§ **EXTRACTED RECORDS**:
[Start of Attachment]
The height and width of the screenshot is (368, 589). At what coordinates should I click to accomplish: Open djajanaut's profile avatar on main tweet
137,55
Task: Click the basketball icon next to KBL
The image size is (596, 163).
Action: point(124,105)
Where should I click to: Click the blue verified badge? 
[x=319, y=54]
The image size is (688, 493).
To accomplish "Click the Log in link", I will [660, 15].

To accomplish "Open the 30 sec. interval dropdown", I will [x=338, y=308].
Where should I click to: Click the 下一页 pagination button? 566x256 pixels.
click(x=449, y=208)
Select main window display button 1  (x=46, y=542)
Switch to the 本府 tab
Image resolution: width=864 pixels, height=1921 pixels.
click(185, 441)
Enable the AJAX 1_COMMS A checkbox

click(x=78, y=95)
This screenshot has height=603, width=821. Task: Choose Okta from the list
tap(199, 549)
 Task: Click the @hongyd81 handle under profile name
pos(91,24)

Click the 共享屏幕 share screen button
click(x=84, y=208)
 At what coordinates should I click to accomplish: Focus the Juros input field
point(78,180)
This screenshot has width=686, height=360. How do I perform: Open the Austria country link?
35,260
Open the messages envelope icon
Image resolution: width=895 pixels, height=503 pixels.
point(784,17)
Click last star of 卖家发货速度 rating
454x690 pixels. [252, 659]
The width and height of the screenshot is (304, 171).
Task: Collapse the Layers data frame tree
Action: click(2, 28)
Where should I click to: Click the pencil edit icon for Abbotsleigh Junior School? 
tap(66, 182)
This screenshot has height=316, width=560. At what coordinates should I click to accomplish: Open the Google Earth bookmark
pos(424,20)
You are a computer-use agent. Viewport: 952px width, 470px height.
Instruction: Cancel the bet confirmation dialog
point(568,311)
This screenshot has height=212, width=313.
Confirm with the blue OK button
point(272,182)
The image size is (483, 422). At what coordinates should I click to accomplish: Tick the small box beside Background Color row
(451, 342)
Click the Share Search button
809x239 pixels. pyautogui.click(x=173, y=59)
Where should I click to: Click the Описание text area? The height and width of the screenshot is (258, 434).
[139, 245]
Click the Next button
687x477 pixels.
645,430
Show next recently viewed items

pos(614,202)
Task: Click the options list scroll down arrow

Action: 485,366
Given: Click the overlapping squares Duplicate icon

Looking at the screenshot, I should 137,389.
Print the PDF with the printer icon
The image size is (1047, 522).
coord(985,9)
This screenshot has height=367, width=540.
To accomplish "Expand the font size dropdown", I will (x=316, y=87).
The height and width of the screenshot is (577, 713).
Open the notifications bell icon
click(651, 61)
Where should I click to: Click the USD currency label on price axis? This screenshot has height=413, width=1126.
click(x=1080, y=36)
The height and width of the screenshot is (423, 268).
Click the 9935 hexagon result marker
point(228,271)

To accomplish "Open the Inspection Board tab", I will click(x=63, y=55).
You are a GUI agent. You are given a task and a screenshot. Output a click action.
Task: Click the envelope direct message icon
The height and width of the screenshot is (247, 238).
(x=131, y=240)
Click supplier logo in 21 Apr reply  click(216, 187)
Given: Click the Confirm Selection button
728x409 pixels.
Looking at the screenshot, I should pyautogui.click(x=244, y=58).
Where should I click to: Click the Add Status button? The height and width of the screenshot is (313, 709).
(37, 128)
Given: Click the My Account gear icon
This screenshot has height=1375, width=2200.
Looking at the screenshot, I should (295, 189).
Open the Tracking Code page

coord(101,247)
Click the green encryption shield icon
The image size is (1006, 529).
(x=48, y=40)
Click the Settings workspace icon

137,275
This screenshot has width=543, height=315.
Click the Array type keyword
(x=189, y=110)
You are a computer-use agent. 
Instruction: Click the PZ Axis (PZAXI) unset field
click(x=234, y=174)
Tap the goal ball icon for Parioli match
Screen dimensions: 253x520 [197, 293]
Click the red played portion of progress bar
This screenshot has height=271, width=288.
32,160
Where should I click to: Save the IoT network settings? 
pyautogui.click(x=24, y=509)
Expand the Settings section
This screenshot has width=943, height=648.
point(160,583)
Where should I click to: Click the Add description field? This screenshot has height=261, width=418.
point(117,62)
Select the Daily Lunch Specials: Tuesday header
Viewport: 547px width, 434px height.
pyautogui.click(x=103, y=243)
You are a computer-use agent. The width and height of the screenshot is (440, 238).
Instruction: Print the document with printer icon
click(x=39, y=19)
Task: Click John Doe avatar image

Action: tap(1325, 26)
[End of Attachment]
For each line of the data that includes the word "computer", return a copy of it.

You are a computer-use agent. Viewport: 952px width, 470px height.
You are a computer-use agent. 
You are a computer-use agent. The width and height of the screenshot is (440, 238).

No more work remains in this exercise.